Reprint the rows starting with the one that contains "Where should I click to: Click the Add" and going on through the one that contains "pos(526,185)", swapping "Python Console" for "Debug Console" and leaving everything else unchanged.

Exercise materials:
******************************

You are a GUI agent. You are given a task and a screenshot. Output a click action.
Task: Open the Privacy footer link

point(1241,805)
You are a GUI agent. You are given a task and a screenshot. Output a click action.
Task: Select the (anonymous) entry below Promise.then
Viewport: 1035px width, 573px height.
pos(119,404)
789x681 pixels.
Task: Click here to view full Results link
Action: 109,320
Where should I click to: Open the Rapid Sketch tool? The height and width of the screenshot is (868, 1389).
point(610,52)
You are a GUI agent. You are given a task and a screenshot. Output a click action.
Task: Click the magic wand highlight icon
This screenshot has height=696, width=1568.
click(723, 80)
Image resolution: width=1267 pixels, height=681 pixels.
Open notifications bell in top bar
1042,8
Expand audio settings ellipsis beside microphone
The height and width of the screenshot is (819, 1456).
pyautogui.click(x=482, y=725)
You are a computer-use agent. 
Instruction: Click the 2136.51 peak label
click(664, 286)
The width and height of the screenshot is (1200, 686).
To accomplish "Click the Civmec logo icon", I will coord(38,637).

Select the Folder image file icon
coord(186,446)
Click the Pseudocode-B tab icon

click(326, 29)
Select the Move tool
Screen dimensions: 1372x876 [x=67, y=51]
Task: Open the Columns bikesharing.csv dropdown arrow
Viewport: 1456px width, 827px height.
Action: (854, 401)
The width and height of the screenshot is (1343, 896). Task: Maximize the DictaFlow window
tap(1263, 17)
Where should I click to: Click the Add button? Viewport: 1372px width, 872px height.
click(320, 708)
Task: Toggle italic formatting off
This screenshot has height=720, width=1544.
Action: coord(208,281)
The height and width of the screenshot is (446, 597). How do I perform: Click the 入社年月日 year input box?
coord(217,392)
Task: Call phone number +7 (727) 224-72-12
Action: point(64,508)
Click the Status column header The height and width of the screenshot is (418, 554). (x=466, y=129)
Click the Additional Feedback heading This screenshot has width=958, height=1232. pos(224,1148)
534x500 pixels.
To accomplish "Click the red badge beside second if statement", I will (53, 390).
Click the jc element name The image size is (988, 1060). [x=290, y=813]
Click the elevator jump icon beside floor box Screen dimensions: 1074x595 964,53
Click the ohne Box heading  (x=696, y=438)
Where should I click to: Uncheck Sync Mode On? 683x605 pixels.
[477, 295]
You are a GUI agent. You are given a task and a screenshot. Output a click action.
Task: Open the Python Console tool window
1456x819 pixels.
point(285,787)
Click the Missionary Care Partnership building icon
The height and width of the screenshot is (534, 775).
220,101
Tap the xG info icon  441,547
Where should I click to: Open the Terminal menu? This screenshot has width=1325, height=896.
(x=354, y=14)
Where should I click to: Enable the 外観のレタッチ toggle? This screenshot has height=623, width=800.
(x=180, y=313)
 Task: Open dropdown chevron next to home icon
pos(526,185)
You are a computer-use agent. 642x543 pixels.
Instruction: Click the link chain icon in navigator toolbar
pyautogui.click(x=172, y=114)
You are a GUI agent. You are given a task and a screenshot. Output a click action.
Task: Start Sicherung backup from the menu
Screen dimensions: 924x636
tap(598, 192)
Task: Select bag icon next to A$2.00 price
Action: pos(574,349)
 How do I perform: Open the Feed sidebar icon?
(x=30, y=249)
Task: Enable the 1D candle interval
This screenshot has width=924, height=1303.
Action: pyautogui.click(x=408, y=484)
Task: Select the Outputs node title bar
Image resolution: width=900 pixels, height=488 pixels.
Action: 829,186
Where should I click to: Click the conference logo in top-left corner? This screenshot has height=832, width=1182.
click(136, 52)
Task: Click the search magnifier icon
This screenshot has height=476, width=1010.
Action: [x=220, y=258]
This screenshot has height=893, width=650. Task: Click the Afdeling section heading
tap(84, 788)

******************************

The solution:
Where should I click to: Click the Add button? Viewport: 1372px width, 872px height.
click(320, 708)
Task: Toggle italic formatting off
This screenshot has height=720, width=1544.
Action: coord(208,281)
The height and width of the screenshot is (446, 597). How do I perform: Click the 入社年月日 year input box?
coord(217,392)
Task: Call phone number +7 (727) 224-72-12
Action: point(64,508)
Click the Status column header The height and width of the screenshot is (418, 554). (x=466, y=129)
Click the Additional Feedback heading This screenshot has width=958, height=1232. pos(224,1148)
534x500 pixels.
To accomplish "Click the red badge beside second if statement", I will (53, 390).
Click the jc element name The image size is (988, 1060). [x=290, y=813]
Click the elevator jump icon beside floor box Screen dimensions: 1074x595 964,53
Click the ohne Box heading  (x=696, y=438)
Where should I click to: Uncheck Sync Mode On? 683x605 pixels.
[477, 295]
You are a GUI agent. You are given a task and a screenshot. Output a click action.
Task: Open the Debug Console tool window
1456x819 pixels.
point(285,787)
Click the Missionary Care Partnership building icon
The height and width of the screenshot is (534, 775).
220,101
Tap the xG info icon  441,547
Where should I click to: Open the Terminal menu? This screenshot has width=1325, height=896.
(x=354, y=14)
Where should I click to: Enable the 外観のレタッチ toggle? This screenshot has height=623, width=800.
(x=180, y=313)
 Task: Open dropdown chevron next to home icon
pos(526,185)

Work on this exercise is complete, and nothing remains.